Curated and organized by Furman art students, the exhibition, “Matthew Baumgardner: Grids and Glyphs,” is the culmination of the Curatorial Issues and Practices class taught by Diane Fischer, adjunct professor of art history, and marks the second exhibition of Baumgardner’s work hosted at Furman.

The show explores Baumgardner’s creative process and inner spirit through a selection of works and ephemera spanning the artist’s career from 1977-2018, and includes 17 paintings, sculptures, notes, journals and materials from his Travelers Rest studio.

#134 “Song of Solomon, 8:6,” 1995, mixed media on birch plywood, 13.25 x 13.25 inches. © Estate of Matthew Baumgardner

Central to the exhibition are paintings rendered on birch plywood with Baumgardner’s signature medium – “mud” – a thick, paint-like paste created with gypsum and powdered pigments he applied to surfaces in multiple layers of grids and glyphs. This technique and the series of paintings born from it won him a Visual Arts Fellowship in Painting by the National Endowment for the Arts in 1993.

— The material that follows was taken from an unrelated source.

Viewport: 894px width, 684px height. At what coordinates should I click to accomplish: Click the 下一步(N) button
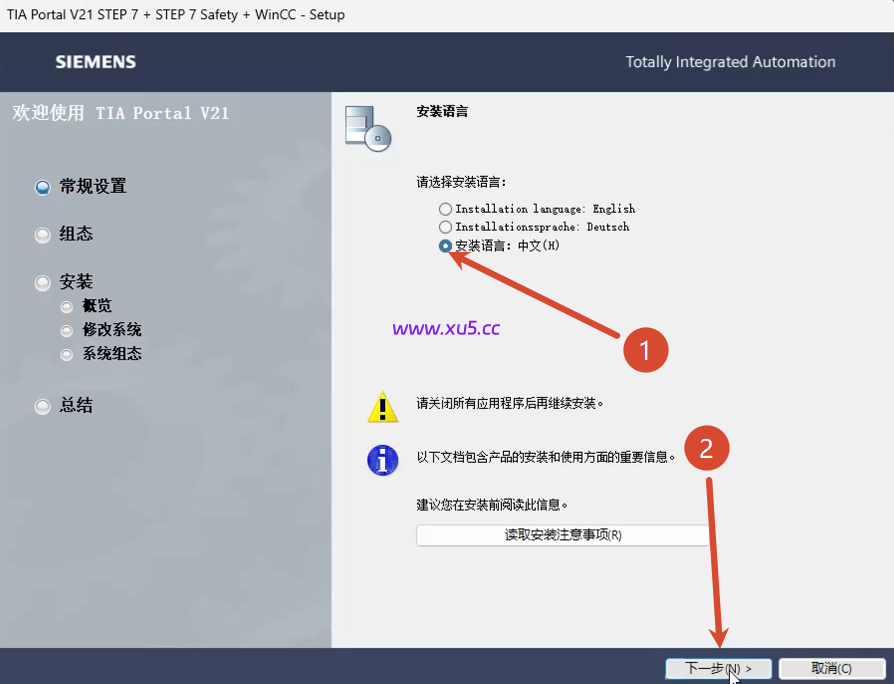coord(718,667)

For the Jan. 28 Zoom opening, Furman’s Sarah Archino, associate professor of art history, and Fischer will give context for the exhibition, followed by students who appear in pre-recorded mini-presentations, including a video walk-through of the gallery, a chronological study of Baumgardner’s work, a discussion of a special display, and explanations of artifacts from the artist’s estate. A live Q&A will follow the student presentations.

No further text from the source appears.